DATASET RECORDS
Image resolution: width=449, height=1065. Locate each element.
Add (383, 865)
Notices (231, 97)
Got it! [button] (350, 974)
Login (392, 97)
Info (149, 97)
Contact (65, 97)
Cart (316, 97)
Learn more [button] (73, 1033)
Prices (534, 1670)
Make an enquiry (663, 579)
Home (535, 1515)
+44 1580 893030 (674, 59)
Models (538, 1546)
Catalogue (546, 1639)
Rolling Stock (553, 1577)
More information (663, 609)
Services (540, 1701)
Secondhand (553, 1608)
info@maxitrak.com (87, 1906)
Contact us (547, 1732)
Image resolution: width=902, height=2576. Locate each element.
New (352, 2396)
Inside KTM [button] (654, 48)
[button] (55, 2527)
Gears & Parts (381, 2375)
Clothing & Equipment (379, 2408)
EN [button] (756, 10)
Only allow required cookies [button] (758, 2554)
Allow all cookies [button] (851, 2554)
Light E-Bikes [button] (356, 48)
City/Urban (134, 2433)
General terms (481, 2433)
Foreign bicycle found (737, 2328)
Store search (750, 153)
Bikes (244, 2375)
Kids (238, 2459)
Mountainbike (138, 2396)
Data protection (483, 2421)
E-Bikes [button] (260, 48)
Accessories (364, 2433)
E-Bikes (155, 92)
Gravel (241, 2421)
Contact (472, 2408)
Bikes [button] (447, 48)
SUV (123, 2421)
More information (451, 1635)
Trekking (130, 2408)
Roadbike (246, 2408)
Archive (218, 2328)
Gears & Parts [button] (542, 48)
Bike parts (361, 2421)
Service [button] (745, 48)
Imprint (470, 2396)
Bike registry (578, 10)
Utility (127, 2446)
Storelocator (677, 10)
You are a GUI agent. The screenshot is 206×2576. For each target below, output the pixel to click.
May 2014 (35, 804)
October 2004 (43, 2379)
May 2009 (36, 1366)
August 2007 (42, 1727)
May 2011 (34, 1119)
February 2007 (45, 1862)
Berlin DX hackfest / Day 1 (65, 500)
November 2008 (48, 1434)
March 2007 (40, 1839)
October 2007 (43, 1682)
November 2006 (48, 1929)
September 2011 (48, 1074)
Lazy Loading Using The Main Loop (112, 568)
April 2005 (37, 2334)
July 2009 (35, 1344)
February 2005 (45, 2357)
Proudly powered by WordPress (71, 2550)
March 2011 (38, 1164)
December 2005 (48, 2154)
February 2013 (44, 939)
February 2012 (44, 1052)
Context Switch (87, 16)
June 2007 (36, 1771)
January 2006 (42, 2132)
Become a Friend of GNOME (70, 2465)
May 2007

THE TASK
Reproduce all of the records above verbatim, keeping every line in its original order.

RESULT OF THE TASK
Image resolution: width=449, height=1065. Locate each element.
Add (383, 865)
Notices (231, 97)
Got it! [button] (350, 974)
Login (392, 97)
Info (149, 97)
Contact (65, 97)
Cart (316, 97)
Learn more [button] (73, 1033)
Prices (534, 1670)
Make an enquiry (663, 579)
Home (535, 1515)
+44 1580 893030 (674, 59)
Models (538, 1546)
Catalogue (546, 1639)
Rolling Stock (553, 1577)
More information (663, 609)
Services (540, 1701)
Secondhand (553, 1608)
info@maxitrak.com (87, 1906)
Contact us (547, 1732)
Image resolution: width=902, height=2576. Locate each element.
New (352, 2396)
Inside KTM [button] (654, 48)
[button] (55, 2527)
Gears & Parts (381, 2375)
Clothing & Equipment (379, 2408)
EN [button] (756, 10)
Only allow required cookies [button] (758, 2554)
Allow all cookies [button] (851, 2554)
Light E-Bikes [button] (356, 48)
City/Urban (134, 2433)
General terms (481, 2433)
Foreign bicycle found (737, 2328)
Store search (750, 153)
Bikes (244, 2375)
Kids (238, 2459)
Mountainbike (138, 2396)
Data protection (483, 2421)
E-Bikes [button] (260, 48)
Accessories (364, 2433)
E-Bikes (155, 92)
Gravel (241, 2421)
Contact (472, 2408)
Bikes [button] (447, 48)
SUV (123, 2421)
More information (451, 1635)
Trekking (130, 2408)
Roadbike (246, 2408)
Archive (218, 2328)
Gears & Parts [button] (542, 48)
Bike parts (361, 2421)
Service [button] (745, 48)
Imprint (470, 2396)
Bike registry (578, 10)
Utility (127, 2446)
Storelocator (677, 10)
You are a GUI agent. The screenshot is 206×2576. For each target below, output the pixel to click.
May 2014 (35, 804)
October 2004 (43, 2379)
May 2009 (36, 1366)
August 2007 (42, 1727)
May 2011 (34, 1119)
February 2007 (45, 1862)
Berlin DX hackfest / Day 1 (65, 500)
November 2008 (48, 1434)
March 2007 (40, 1839)
October 2007 (43, 1682)
November 2006 (48, 1929)
September 2011 (48, 1074)
Lazy Loading Using The Main Loop (112, 568)
April 2005 (37, 2334)
July 2009 (35, 1344)
February 2005 (45, 2357)
Proudly powered by WordPress (71, 2550)
March 2011 (38, 1164)
December 2005 (48, 2154)
February 2013 (44, 939)
February 2012 (44, 1052)
Context Switch (87, 16)
June 2007 (36, 1771)
January 2006 (42, 2132)
Become a Friend of GNOME (70, 2465)
May 2007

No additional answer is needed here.